衛星データ 農業活用 官民で協議会 大規模経営支援へ 北海道(日本農業新聞)



 北海道は、農業などの産業振興を目的に人工衛星から得たデータの活用に乗り出す。最新技術の活用に向けて官民で「北海道衛星データ利用ビジネス創出協議会」を組織。農業分野ではトラクターの自動走行や農作物の生育、品質把握などで衛星データの利用が進みつつあることを踏まえ、道内に多い大規模経営に役立つ方法などを検討する。協議会内に農業など分野ごとにプロジェクトチームを設け、来年度にもモデル事業を始める。

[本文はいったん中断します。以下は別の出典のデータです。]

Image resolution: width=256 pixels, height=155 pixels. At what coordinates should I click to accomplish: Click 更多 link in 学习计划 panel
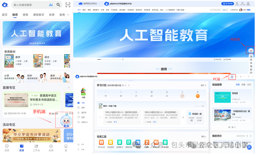tap(203, 85)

 協議会の幹事会には、道や道立総合研究機構などが参加。アドバイザーとして、情報通信技術(ICT)に詳しい北海道大学の野口伸教授らが就任した。どの分野で衛星データをどのように活用できるか今後、検討する。

 道は「北海道のように土地の面積が広い地域ほど、多くの衛星データが得られ、農業などさまざまな分野で有効に使える」(科学技術振興室)と有望視する。

 農業分野では現在、衛星から得たデータの利用が広がっている。衛星利用測位システム(GPS)を使って位置情報を把握し、自動走行する田植え機やトラクターの開発が進む。大規模経営の作業効率の向上につながるとして注目されている。

 人工衛星が撮影した農地の画像を使い、米の登熟など、栽培している作物の生育や品質を把握するリモートセンシング技術の導入も盛んだ。北海道ならではの大規模で栽培する米や畑作、牧草での利用が期待される。

 今後、IT企業や自治体、JAや研究者など多方面からの会員参加を呼び掛け、8月にも農業を含め、分野別のプロジェクトチームを発足させる。

 衛星データを使った新規事業について効果やコストなども含め検討する。来年度にも国の補助事業を活用した上で、モデル事業として着手。将来の普及の足掛かりにする考えだ。